Problem requirements: Put every line of the items below into a JSON list of strings, one string per line, with blank lines omitted. Leave the pictures out of the list.

• • • •

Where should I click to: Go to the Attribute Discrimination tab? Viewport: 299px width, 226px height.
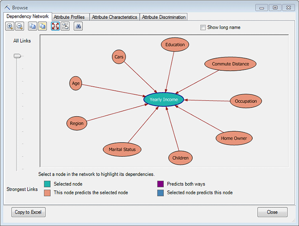[x=164, y=17]
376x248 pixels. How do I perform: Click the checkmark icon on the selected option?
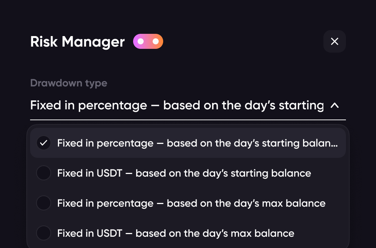pyautogui.click(x=44, y=143)
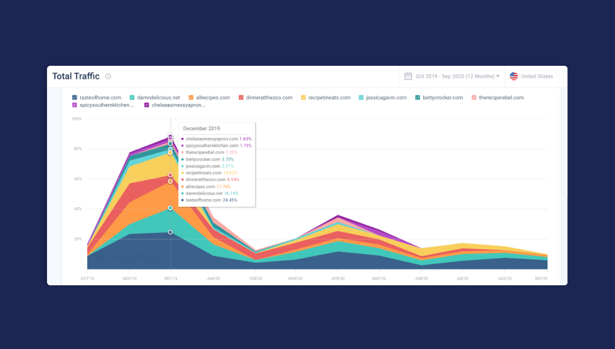Click the American flag icon next to United States
This screenshot has height=349, width=615.
513,76
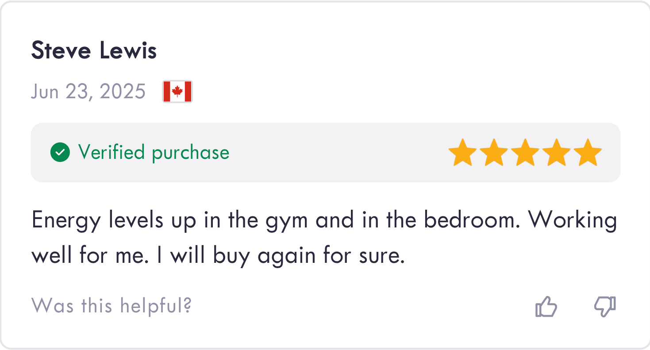
Task: Click the review date Jun 23, 2025
Action: click(88, 92)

• • • •

Solution:
[
  "Where should I click to: Go to the Attribute Discrimination tab? Viewport: 299px width, 226px height.",
  "[x=164, y=17]",
  "376x248 pixels. How do I perform: Click the checkmark icon on the selected option?",
  "pyautogui.click(x=44, y=143)",
  "Click the American flag icon next to United States",
  "This screenshot has height=349, width=615.",
  "513,76",
  "Task: Click the review date Jun 23, 2025",
  "Action: click(88, 92)"
]